━━ Dataset

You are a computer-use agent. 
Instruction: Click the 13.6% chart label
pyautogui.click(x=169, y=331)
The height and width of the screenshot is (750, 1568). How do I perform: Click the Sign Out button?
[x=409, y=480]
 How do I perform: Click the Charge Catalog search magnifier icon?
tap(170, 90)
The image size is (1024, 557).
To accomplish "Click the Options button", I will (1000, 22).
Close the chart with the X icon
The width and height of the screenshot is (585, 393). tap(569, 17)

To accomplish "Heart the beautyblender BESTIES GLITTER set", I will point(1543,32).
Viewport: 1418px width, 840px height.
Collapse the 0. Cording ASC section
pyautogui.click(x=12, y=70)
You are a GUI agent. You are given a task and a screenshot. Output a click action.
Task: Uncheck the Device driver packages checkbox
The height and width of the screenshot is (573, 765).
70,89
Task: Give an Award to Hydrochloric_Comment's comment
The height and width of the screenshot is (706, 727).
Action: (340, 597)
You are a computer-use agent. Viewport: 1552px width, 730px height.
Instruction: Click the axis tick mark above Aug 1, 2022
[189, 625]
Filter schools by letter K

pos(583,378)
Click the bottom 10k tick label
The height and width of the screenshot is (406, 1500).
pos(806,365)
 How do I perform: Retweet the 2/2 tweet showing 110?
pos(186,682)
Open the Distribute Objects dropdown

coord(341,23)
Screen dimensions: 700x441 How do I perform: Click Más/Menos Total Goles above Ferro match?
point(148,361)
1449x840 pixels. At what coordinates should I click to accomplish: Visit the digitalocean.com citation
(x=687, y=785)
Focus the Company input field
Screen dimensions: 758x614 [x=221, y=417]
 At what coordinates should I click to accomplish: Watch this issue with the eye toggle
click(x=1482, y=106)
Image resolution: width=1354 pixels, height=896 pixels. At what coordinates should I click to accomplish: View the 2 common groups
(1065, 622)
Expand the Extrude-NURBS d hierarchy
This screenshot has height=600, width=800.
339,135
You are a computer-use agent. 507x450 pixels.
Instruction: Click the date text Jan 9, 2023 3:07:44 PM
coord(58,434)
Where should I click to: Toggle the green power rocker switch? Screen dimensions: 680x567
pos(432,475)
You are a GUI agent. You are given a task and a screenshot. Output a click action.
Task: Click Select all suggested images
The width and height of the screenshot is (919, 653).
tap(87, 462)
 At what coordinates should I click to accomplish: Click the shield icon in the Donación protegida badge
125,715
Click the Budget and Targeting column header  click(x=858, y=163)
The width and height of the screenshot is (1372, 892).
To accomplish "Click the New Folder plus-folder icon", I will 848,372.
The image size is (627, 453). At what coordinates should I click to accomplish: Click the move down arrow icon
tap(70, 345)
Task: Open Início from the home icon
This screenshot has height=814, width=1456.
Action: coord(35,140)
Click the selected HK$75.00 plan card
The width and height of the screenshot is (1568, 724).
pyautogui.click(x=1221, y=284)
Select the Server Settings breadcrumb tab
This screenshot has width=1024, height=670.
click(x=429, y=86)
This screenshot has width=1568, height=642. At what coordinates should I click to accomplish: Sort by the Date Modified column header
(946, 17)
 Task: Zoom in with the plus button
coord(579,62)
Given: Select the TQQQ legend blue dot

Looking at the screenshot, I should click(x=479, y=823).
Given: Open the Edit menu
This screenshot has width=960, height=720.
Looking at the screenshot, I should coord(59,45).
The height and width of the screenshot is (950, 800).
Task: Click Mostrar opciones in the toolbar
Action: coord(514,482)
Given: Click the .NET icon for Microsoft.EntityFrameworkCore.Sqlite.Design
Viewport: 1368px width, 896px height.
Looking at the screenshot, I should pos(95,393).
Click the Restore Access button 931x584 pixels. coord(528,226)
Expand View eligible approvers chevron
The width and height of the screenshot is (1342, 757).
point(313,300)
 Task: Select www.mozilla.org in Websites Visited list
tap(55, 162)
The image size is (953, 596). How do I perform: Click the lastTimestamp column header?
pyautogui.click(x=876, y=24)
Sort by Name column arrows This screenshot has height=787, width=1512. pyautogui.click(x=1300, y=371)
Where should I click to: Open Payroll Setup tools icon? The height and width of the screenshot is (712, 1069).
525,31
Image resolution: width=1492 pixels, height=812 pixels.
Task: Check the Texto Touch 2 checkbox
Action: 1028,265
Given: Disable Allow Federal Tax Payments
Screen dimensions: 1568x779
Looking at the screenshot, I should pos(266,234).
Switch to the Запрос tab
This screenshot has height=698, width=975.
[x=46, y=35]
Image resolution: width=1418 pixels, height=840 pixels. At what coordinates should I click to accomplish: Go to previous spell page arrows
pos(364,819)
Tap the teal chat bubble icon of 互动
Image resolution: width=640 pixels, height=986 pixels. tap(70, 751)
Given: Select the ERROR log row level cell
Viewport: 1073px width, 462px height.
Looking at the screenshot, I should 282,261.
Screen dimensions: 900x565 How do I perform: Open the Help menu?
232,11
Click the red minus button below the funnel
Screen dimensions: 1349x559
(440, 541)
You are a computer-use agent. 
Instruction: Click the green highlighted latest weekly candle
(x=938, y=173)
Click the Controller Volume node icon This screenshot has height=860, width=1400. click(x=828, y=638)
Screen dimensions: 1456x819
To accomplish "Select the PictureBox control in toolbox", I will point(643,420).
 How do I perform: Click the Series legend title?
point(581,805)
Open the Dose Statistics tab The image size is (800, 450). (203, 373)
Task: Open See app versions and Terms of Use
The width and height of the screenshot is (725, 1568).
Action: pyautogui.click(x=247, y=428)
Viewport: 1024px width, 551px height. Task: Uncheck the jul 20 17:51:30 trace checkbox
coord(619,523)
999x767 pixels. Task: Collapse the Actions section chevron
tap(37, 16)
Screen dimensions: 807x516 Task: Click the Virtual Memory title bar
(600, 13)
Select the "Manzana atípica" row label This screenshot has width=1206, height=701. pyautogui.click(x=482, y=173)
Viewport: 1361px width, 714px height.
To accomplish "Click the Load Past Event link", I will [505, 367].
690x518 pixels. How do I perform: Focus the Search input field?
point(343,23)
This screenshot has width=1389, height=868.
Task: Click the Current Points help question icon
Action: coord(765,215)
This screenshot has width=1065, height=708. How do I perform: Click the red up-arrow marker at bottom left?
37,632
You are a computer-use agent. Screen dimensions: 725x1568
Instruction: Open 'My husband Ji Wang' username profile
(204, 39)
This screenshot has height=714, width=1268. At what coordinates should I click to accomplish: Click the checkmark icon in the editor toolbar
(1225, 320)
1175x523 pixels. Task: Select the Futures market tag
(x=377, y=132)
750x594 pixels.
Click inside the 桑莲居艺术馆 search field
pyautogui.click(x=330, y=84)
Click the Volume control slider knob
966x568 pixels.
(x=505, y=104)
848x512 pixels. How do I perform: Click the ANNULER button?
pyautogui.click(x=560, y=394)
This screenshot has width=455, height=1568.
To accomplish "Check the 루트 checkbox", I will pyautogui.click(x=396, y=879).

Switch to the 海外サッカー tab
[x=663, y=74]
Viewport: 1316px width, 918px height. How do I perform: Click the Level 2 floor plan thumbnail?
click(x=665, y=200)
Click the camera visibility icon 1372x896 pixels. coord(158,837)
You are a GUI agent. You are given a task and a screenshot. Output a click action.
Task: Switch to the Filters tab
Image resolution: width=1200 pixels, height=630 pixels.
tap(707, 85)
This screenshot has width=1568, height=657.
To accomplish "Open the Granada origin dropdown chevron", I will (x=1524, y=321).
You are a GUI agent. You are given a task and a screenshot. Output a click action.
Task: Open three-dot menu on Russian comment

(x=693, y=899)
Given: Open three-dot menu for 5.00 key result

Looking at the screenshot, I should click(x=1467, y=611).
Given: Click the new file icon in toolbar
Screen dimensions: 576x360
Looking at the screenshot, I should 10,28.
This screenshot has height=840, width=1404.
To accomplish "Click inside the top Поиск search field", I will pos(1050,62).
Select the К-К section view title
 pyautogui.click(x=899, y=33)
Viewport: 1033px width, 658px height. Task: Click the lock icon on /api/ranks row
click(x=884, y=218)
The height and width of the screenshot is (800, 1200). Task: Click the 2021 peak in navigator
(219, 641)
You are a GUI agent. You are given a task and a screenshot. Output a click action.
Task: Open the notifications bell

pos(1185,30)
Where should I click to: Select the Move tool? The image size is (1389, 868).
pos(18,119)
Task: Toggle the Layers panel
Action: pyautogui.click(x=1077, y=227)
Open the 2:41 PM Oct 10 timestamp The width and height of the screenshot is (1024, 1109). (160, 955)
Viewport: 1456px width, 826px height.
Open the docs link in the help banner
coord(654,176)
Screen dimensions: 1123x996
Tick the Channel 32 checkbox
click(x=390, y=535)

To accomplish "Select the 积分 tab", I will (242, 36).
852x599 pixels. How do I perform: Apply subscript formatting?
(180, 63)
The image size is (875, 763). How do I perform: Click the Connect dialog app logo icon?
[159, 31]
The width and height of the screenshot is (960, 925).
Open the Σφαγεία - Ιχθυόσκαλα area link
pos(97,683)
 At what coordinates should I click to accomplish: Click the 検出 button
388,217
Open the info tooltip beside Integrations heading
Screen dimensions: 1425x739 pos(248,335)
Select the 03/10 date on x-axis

━━━━

#### Work to do
Render the lines of the records above as a numbered list, starting at the line containing "Tap the teal chat bubble icon of 互动" and ending at the line containing "(x=938, y=173)", with any blank lines omitted.

#### Task response
1. Tap the teal chat bubble icon of 互动
2. Image resolution: width=640 pixels, height=986 pixels. tap(70, 751)
3. Given: Select the ERROR log row level cell
4. Viewport: 1073px width, 462px height.
5. Looking at the screenshot, I should 282,261.
6. Screen dimensions: 900x565 How do I perform: Open the Help menu?
7. 232,11
8. Click the red minus button below the funnel
9. Screen dimensions: 1349x559
10. (440, 541)
11. You are a computer-use agent. 
12. Instruction: Click the green highlighted latest weekly candle
13. (x=938, y=173)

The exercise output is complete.